_Data excerpts_
──────────

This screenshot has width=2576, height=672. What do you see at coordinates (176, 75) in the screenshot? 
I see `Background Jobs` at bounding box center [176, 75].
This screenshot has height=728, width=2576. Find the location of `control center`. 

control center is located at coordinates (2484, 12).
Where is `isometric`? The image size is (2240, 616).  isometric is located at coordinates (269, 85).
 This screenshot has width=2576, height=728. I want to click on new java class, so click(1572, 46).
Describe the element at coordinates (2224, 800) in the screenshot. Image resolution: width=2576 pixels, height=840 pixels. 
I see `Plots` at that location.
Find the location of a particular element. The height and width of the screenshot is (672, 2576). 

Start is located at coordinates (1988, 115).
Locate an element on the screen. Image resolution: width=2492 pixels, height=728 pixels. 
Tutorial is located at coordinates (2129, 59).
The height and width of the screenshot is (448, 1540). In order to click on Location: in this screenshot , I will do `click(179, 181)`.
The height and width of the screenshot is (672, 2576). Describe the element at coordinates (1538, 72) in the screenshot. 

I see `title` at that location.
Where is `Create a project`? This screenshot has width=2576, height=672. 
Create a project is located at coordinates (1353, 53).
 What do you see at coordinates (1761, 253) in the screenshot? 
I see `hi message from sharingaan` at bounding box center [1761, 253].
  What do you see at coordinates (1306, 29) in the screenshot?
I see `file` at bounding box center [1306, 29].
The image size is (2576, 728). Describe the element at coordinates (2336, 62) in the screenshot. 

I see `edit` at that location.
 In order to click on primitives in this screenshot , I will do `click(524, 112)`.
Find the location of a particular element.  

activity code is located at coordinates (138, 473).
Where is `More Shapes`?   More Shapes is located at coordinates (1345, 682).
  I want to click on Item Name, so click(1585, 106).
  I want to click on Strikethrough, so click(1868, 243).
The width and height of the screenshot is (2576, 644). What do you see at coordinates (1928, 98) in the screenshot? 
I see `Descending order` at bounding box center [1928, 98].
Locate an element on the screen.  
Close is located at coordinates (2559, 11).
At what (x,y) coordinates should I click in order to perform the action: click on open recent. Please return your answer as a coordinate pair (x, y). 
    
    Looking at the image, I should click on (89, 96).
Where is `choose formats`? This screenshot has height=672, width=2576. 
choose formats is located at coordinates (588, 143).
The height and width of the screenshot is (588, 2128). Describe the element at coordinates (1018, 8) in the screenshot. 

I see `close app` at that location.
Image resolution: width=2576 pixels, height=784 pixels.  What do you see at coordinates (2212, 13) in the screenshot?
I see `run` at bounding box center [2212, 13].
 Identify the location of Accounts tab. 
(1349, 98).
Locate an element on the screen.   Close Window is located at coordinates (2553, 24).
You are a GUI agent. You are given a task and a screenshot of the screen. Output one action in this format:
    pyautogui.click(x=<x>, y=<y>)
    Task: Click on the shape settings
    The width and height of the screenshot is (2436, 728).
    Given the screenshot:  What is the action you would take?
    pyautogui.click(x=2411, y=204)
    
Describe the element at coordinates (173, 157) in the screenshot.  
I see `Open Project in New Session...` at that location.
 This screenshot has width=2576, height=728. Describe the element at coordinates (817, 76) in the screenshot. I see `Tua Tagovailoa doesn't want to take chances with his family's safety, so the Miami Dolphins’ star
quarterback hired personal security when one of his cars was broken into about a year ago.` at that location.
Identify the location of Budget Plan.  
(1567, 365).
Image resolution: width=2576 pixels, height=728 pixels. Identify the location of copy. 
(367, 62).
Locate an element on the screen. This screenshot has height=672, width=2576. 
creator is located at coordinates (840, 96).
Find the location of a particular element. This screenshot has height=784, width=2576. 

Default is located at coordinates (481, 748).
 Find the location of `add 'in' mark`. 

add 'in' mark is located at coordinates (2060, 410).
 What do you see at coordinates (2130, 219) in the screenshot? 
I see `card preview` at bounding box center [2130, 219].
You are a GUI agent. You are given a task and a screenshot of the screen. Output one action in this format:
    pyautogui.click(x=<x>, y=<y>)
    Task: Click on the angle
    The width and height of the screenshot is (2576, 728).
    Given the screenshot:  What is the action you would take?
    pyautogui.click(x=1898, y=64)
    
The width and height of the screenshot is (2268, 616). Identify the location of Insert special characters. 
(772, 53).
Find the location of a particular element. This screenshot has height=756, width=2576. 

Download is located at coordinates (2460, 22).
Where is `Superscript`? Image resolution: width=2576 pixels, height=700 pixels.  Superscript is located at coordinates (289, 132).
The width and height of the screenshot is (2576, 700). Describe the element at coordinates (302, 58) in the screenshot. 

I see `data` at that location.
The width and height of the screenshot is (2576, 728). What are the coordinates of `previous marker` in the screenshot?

──────────

_Goal of the exercise_
Copy out the listing above word for word, including its coordinates and blank lines.

_Output for this exercise_
This screenshot has width=2576, height=672. What do you see at coordinates (176, 75) in the screenshot? 
I see `Background Jobs` at bounding box center [176, 75].
This screenshot has height=728, width=2576. Find the location of `control center`. 

control center is located at coordinates (2484, 12).
Where is `isometric`? The image size is (2240, 616).  isometric is located at coordinates (269, 85).
 This screenshot has width=2576, height=728. I want to click on new java class, so click(1572, 46).
Describe the element at coordinates (2224, 800) in the screenshot. Image resolution: width=2576 pixels, height=840 pixels. 
I see `Plots` at that location.
Find the location of a particular element. The height and width of the screenshot is (672, 2576). 

Start is located at coordinates (1988, 115).
Locate an element on the screen. Image resolution: width=2492 pixels, height=728 pixels. 
Tutorial is located at coordinates (2129, 59).
The height and width of the screenshot is (448, 1540). In order to click on Location: in this screenshot , I will do `click(179, 181)`.
The height and width of the screenshot is (672, 2576). Describe the element at coordinates (1538, 72) in the screenshot. 

I see `title` at that location.
Where is `Create a project`? This screenshot has width=2576, height=672. 
Create a project is located at coordinates (1353, 53).
 What do you see at coordinates (1761, 253) in the screenshot? 
I see `hi message from sharingaan` at bounding box center [1761, 253].
  What do you see at coordinates (1306, 29) in the screenshot?
I see `file` at bounding box center [1306, 29].
The image size is (2576, 728). Describe the element at coordinates (2336, 62) in the screenshot. 

I see `edit` at that location.
 In order to click on primitives in this screenshot , I will do `click(524, 112)`.
Find the location of a particular element.  

activity code is located at coordinates (138, 473).
Where is `More Shapes`?   More Shapes is located at coordinates (1345, 682).
  I want to click on Item Name, so click(1585, 106).
  I want to click on Strikethrough, so click(1868, 243).
The width and height of the screenshot is (2576, 644). What do you see at coordinates (1928, 98) in the screenshot? 
I see `Descending order` at bounding box center [1928, 98].
Locate an element on the screen.  
Close is located at coordinates (2559, 11).
At what (x,y) coordinates should I click in order to perform the action: click on open recent. Please return your answer as a coordinate pair (x, y). 
    
    Looking at the image, I should click on (89, 96).
Where is `choose formats`? This screenshot has height=672, width=2576. 
choose formats is located at coordinates (588, 143).
The height and width of the screenshot is (588, 2128). Describe the element at coordinates (1018, 8) in the screenshot. 

I see `close app` at that location.
Image resolution: width=2576 pixels, height=784 pixels.  What do you see at coordinates (2212, 13) in the screenshot?
I see `run` at bounding box center [2212, 13].
 Identify the location of Accounts tab. 
(1349, 98).
Locate an element on the screen.   Close Window is located at coordinates (2553, 24).
You are a GUI agent. You are given a task and a screenshot of the screen. Output one action in this format:
    pyautogui.click(x=<x>, y=<y>)
    Task: Click on the shape settings
    The width and height of the screenshot is (2436, 728).
    Given the screenshot:  What is the action you would take?
    pyautogui.click(x=2411, y=204)
    
Describe the element at coordinates (173, 157) in the screenshot.  
I see `Open Project in New Session...` at that location.
 This screenshot has width=2576, height=728. Describe the element at coordinates (817, 76) in the screenshot. I see `Tua Tagovailoa doesn't want to take chances with his family's safety, so the Miami Dolphins’ star
quarterback hired personal security when one of his cars was broken into about a year ago.` at that location.
Identify the location of Budget Plan.  
(1567, 365).
Image resolution: width=2576 pixels, height=728 pixels. Identify the location of copy. 
(367, 62).
Locate an element on the screen. This screenshot has height=672, width=2576. 
creator is located at coordinates (840, 96).
Find the location of a particular element. This screenshot has height=784, width=2576. 

Default is located at coordinates (481, 748).
 Find the location of `add 'in' mark`. 

add 'in' mark is located at coordinates (2060, 410).
 What do you see at coordinates (2130, 219) in the screenshot? 
I see `card preview` at bounding box center [2130, 219].
You are a GUI agent. You are given a task and a screenshot of the screen. Output one action in this format:
    pyautogui.click(x=<x>, y=<y>)
    Task: Click on the angle
    The width and height of the screenshot is (2576, 728).
    Given the screenshot:  What is the action you would take?
    pyautogui.click(x=1898, y=64)
    
The width and height of the screenshot is (2268, 616). Identify the location of Insert special characters. 
(772, 53).
Find the location of a particular element. This screenshot has height=756, width=2576. 

Download is located at coordinates (2460, 22).
Where is `Superscript`? Image resolution: width=2576 pixels, height=700 pixels.  Superscript is located at coordinates (289, 132).
The width and height of the screenshot is (2576, 700). Describe the element at coordinates (302, 58) in the screenshot. 

I see `data` at that location.
The width and height of the screenshot is (2576, 728). What are the coordinates of `previous marker` in the screenshot?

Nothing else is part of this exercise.